**To be done**. In the part of the material that opens with the line containing "The image size is (1568, 713)." and closes with the line containing "coord(1437,611)", change "black" to "white". Give only those lines, with nothing else altered.

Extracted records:
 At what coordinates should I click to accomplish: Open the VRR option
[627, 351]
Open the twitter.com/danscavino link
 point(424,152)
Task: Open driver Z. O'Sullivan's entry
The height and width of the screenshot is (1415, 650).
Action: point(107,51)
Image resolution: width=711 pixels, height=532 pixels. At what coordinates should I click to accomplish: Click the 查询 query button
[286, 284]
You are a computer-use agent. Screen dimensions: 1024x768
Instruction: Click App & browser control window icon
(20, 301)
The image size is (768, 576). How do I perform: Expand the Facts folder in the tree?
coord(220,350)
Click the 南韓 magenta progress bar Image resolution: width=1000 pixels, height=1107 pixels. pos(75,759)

* * *

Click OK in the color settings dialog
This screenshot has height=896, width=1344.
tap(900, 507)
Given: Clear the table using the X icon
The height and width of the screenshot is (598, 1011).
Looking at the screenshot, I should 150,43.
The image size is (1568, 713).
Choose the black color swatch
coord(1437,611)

**Finished task**.
The image size is (1568, 713).
Choose the white color swatch
coord(1437,611)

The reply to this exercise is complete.